Das erste Semifinal-Spiel gegen Fehervar ist längst ausverkauft. Die Grazer sind nach den bisherigen Überraschungen gewarnt.
EISHOCKEY: ICE HOCKEY LEAGUE: EC VSV - MOSER MEDICAL GRAZ 99ERS

Graz, Szekesfehervar, Bruneck und Ljubljana – wer diese vier Städte als Teilnehmer am Semifinale der ICE Hockey League getippt hat, der ist jetzt reich. Aber es ist auch ein Zeichen, dass die Liga ausgeglichener ist, als es vermutet worden war. Zumindest haben die internationalen Teams besser gearbeitet als einige österreichische.

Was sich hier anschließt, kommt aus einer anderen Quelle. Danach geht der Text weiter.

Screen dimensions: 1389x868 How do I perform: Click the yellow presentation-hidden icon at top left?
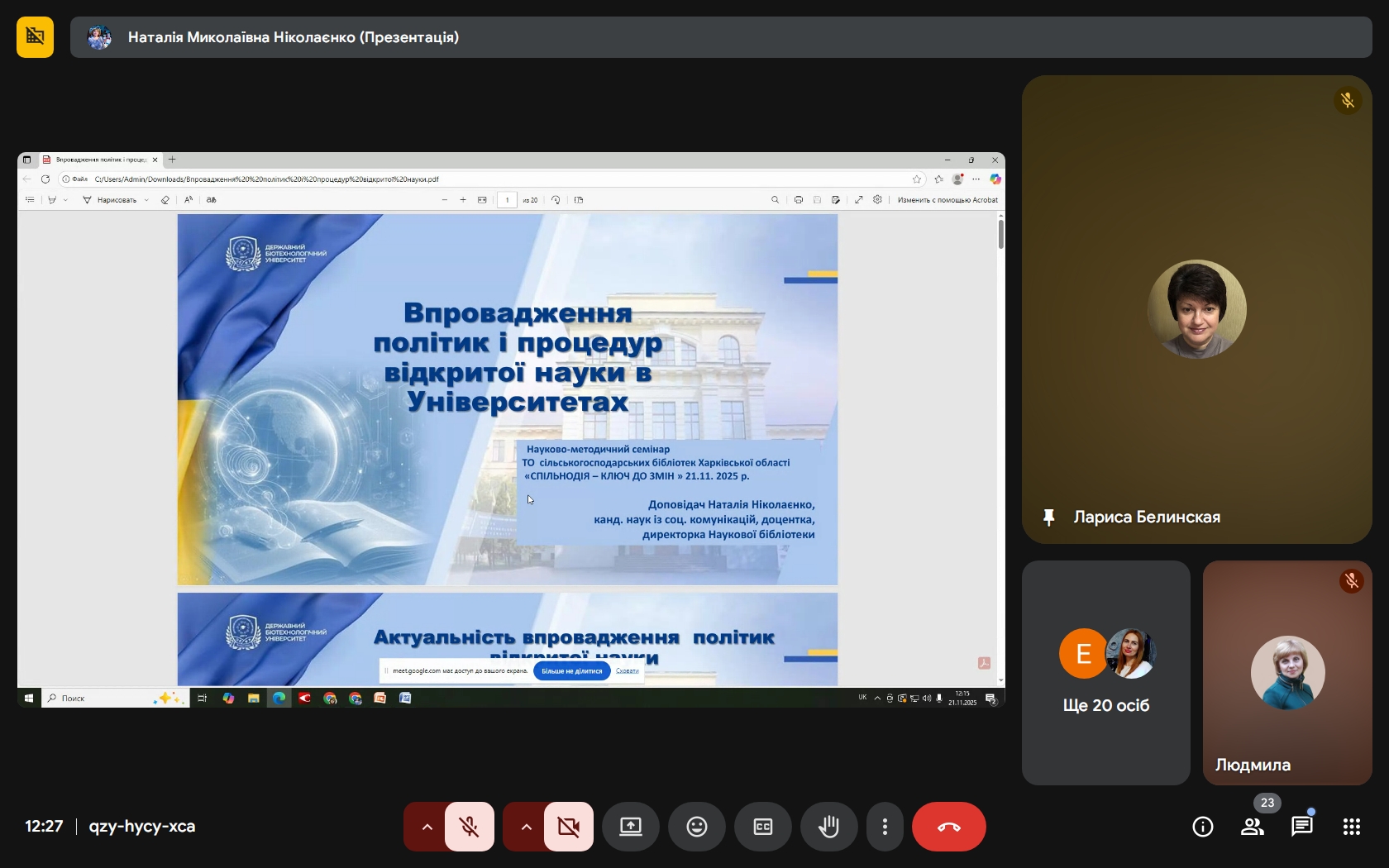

Graz und auch Ljubljana waren mit großen Ambitionen in die Saison gestartet. Beide hatten Höhen und Tiefen. Die Grazer verbesserten sich nach dem Trainerwechsel am 13. November von Harry Lange zu Dan Lacroix aus dem Mittelfeld zum Grunddurchgangssieger. Präsident Herbert Jerich, der den Klub schon lange unterstützt und 2012 in der NHL-Lockoutsaison das Gastspiel von Buffalo-Star Thomas Vanek finanziert hatte, übernahm die 99ers 2024. Er hob die Ansprüche massiv an und investierte viel Geld. Aus Deutschland kam etwa Ex-Teamspieler Korbinian Holzer, aus der Schweiz Teamverteidiger Kilian Zündel, vom KAC Teamstürmer Lukas Haudum und Manuel Ganahl, von Salzburg Paul Huber und Tim Harnisch.

Ein solches Team ist gegen Fehervar (Sonntag, 15.15, ORF1) natürlich in der Favoritenrolle. Aber das waren im Pre-Play-off auch die Vienna Capitals und im Viertelfinale der KAC. Und beide scheiterten an den Ungarn. Headcoach Lacroix hat genauer hingesehen: „Da gibt es keinerlei Grund, irgendeinen Gegner auf die leichte Schulter zu nehmen.“

Die Ungarn lagen übrigens 34 Sekunden vor dem Ende des Grunddurchgangs noch gar nicht auf einem Pre-Play-off-Platz. Erst der Ausgleich gegen Ferencvaros und das Overtime-Tor zum 3:2-Sieg ermöglichten die späteren Sensationen.